Title text: If that doesn’t fix it, git.txt contains the phone number of a friend of mine who understands git. Just wait through a few minutes of ‘It’s really pretty simple, just think of branches as…’ and eventually you’ll learn the commands that will fix everything.
Transcript
[Cueball points to a computer on a desk while Ponytail and Hairy are standing further away behind an office chair.]
Cueball: This is git. It tracks collaborative work on projects through a beautiful distributed graph theory tree model.
Ponytail: Cool. How do we use it?
Cueball: No idea. Just memorize these shell commands and type them to sync up. If you get errors, save your work elsewhere, delete the project, and download a fresh copy.

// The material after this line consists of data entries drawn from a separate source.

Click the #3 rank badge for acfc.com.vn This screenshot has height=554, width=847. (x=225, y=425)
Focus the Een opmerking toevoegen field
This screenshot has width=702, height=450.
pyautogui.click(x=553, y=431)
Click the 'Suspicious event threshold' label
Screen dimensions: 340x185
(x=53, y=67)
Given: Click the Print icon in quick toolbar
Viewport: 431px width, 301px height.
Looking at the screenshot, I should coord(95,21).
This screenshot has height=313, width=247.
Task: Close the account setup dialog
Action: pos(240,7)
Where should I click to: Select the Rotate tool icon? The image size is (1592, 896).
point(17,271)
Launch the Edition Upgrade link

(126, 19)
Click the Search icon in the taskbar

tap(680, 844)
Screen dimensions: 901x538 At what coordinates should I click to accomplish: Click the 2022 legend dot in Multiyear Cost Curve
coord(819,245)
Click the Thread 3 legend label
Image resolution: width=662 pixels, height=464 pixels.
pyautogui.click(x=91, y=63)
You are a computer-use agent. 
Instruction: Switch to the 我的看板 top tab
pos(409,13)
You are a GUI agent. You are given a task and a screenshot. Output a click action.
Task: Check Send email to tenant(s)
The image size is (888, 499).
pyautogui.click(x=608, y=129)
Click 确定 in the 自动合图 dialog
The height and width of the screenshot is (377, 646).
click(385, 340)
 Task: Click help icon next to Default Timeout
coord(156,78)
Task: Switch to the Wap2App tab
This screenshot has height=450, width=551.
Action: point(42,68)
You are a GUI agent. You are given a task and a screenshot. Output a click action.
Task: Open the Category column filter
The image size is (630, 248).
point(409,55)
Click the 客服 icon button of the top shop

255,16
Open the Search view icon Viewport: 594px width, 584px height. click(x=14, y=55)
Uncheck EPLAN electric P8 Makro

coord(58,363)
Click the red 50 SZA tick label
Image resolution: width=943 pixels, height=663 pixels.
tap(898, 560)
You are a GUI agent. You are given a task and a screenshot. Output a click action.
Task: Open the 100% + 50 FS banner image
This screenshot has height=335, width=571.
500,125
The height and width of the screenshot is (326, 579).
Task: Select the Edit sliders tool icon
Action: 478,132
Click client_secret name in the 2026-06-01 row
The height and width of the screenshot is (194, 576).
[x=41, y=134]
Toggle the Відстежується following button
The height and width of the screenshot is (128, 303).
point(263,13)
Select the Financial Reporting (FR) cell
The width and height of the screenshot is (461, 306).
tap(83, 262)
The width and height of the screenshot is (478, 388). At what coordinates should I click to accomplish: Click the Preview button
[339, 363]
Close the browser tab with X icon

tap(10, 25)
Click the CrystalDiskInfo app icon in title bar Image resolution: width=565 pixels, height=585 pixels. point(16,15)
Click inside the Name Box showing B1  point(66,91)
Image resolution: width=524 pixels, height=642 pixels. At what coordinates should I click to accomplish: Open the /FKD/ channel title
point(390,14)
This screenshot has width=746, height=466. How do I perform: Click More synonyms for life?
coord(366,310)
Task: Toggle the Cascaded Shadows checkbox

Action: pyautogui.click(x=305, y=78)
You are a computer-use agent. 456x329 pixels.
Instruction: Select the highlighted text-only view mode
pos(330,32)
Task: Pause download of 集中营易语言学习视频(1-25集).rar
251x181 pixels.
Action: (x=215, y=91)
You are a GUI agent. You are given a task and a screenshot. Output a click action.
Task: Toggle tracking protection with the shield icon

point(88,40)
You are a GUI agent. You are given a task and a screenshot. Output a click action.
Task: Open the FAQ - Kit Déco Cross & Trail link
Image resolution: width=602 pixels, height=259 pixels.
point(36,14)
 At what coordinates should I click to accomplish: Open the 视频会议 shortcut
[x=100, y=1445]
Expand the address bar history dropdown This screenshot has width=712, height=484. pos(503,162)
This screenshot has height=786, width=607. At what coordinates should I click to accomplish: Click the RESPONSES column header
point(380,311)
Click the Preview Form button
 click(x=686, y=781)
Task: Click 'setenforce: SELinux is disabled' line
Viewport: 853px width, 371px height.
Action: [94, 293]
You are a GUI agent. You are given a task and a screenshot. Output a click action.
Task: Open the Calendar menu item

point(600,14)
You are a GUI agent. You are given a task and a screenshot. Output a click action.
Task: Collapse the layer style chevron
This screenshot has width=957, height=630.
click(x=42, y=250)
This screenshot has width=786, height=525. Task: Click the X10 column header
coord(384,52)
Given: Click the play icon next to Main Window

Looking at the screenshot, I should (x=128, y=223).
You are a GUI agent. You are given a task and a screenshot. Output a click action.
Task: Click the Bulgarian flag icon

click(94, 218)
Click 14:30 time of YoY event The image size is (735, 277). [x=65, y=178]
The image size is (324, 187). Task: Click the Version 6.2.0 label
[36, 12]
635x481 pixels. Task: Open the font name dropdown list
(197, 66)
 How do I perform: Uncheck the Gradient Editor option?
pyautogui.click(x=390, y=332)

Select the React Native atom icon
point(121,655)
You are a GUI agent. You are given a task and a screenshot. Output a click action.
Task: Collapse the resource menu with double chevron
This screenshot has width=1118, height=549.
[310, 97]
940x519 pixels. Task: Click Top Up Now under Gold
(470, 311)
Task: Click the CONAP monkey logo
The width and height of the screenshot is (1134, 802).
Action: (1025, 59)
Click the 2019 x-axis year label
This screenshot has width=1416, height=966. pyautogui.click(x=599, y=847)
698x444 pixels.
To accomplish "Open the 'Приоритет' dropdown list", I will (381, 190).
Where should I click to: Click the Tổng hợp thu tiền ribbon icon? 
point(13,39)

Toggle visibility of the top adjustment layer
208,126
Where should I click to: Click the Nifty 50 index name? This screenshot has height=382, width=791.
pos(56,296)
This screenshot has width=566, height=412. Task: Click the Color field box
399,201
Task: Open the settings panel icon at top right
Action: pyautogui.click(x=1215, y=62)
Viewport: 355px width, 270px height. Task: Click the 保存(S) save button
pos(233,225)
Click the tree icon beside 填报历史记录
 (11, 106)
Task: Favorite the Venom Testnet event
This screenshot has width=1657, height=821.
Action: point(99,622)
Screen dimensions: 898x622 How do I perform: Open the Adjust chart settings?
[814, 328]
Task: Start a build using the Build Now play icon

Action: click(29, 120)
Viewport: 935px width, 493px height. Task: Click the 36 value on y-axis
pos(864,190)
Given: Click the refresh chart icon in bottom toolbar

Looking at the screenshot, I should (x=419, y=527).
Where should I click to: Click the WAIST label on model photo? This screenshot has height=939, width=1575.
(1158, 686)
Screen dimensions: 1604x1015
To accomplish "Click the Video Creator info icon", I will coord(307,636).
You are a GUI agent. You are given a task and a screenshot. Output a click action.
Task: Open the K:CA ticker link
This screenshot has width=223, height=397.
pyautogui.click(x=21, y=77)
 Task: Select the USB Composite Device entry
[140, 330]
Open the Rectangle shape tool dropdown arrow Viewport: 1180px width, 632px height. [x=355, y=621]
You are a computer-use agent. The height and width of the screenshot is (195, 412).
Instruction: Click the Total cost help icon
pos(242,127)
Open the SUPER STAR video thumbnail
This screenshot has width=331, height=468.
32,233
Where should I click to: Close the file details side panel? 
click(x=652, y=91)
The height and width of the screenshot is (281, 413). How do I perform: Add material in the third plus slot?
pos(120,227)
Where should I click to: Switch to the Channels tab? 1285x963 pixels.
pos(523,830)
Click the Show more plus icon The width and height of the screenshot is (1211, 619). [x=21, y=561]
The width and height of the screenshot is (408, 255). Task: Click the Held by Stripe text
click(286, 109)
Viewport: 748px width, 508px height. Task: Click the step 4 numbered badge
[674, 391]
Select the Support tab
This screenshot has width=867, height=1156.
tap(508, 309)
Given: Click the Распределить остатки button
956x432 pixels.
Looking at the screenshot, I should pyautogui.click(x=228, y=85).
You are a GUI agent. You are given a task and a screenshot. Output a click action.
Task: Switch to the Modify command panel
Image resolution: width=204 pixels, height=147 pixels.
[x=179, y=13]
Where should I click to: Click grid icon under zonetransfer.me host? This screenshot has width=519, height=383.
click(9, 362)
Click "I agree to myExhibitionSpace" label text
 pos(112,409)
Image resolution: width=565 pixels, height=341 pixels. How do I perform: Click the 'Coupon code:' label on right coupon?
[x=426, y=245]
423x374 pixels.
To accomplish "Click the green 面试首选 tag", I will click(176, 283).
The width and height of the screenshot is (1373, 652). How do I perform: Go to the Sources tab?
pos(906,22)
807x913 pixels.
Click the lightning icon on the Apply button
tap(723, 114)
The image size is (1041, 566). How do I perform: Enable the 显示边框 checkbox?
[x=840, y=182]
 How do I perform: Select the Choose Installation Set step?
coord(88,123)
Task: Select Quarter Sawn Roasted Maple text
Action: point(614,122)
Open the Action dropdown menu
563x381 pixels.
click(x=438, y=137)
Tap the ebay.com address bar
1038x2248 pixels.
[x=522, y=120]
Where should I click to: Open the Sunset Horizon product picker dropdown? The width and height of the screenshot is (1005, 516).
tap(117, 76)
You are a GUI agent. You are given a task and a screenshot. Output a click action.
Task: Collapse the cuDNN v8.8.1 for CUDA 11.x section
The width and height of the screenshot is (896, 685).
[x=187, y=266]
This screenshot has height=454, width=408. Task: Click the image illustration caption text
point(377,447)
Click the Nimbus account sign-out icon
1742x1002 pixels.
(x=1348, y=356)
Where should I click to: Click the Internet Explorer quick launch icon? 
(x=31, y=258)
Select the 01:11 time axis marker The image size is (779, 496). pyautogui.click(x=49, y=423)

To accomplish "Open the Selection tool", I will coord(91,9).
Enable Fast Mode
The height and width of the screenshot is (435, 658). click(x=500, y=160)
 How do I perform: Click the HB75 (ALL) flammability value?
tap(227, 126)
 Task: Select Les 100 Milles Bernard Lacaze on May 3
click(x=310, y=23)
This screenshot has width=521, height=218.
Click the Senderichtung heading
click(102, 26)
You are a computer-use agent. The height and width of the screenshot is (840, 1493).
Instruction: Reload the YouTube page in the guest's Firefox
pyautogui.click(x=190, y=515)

I’m using Mercurial for the last 2 years at current company, before that it was 5-7 years of Git on various jobs. It’s so much better if you use it correctly (no long-living or big branches). I forgot what hell Git was sometimes.
I have used Mercurial at work for years, and Git for side projects. I screw up far less often in Mercurial, and its tools are easy to use. It’s strange how thoroughly Git took over.
It’s not that strange. Microsoft owns GitHub.
GitHub acquisition was fairly recent compared to how long git seems to be the standard
I miss mercurial so much. Such a better UX.
I used hg until python switched to git.
if python isn’t going to bother them the battle is lost.